Friday, November 06, 2009

Biovitrum Creates Rare-Disease Focused Spec Pharma with Swedish Orphan Buy

Sweden’s Biovitrum on November 5 stumped up just over half a billion dollars for compatriot Swedish Orphan, buying itself a tidy additional SEK800 million ($115 million) in revenues, an extended commercial network and a couple of near-term launch opportunities.

The move is yet another step in Biovitrum’s transformation into a specialty pharma company—coming just a week after it offloaded UK-based CNS discovery unit Cambridge Biotechnology Ltd., plus a few other assets, to Proximagen Neuroscience. Originally spun out of Pharmacia as a traditional R&D-focused biotech—albeit a particularly lucky one, cushioned by manufacturing revenues from Wyeth around hemophilia drug ReFacto—Biovitrum announced its turnaround ambitions in 2007.

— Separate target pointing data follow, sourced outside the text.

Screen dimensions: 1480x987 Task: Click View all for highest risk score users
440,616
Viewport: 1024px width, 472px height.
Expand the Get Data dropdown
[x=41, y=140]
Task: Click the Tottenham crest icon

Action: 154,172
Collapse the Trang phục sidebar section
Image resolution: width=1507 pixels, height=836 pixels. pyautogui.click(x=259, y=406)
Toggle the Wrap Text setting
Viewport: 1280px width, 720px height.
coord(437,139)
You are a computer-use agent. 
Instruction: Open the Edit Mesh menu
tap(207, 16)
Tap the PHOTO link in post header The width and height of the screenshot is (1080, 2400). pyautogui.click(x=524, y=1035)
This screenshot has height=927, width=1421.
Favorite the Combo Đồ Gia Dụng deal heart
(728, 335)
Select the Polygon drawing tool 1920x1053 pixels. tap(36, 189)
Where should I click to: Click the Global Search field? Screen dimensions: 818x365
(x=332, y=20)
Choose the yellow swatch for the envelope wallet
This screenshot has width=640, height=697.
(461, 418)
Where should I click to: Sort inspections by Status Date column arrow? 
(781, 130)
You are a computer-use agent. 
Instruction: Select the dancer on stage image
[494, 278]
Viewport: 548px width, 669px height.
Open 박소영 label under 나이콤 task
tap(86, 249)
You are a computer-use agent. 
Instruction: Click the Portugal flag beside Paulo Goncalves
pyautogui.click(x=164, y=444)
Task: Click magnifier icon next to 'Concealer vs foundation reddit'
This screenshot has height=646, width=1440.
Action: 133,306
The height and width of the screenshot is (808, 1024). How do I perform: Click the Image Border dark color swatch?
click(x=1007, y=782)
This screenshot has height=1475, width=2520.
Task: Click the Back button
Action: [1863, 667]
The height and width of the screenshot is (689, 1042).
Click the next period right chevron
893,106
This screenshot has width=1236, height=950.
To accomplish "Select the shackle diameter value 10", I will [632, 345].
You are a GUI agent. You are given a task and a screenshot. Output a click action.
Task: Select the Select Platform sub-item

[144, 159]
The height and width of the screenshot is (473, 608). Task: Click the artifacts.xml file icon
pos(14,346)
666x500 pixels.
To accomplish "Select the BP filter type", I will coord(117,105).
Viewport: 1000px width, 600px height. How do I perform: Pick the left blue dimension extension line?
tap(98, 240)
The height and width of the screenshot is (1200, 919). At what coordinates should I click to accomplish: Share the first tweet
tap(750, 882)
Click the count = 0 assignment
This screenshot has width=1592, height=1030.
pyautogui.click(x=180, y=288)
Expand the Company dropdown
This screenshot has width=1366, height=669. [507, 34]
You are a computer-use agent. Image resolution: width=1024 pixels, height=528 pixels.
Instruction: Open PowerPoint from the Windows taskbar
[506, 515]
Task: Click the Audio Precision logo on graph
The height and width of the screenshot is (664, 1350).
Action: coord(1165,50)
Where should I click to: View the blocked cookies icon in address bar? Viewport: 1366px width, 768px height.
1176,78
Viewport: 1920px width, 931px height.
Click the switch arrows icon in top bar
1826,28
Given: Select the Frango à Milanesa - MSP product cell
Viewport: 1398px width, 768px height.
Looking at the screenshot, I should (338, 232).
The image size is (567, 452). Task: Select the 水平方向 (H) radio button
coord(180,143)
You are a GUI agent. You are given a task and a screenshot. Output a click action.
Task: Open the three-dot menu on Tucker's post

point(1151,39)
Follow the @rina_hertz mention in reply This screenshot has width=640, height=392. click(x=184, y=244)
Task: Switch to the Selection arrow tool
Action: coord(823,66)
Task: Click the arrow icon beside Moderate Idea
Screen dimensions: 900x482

Back then, newly-appointed CEO Martin Nicklasson, fresh from heading up global marketing at AstraZeneca, declared that the group was scrapping its primary care metabolic diseases pipeline, focusing on specialist programs, building out its commercial operations, and better leveraging its large molecule development and manufacturing expertise.

Few could argue with that strategy back in 2007; even fewer can argue with it now. Investors (those that are still around, anyway) don’t value risky discovery; cash and revenues are king. Europe’s always had a penchant for low-risk, revenue-generating in-licensing focused specialty pharma; the downturn has turned that penchant is a passion and it’s probably gone global.

So Biovitrum’s acquisition of Swedish Orphan “is strategically sound,” declares UK-based NomuraCode analyst Samir Devani, even though he acknowledges it came at “a premium valuation.” Unusually during these days of contingency-based dealmaking, the earn-out component of the deal was negligeable—just SEK 425 million ($61 million), associated with sales ramp-up of one of Orphan’s drugs. Over half the upfront will be paid in cash; Biovitrum plans a rights issue.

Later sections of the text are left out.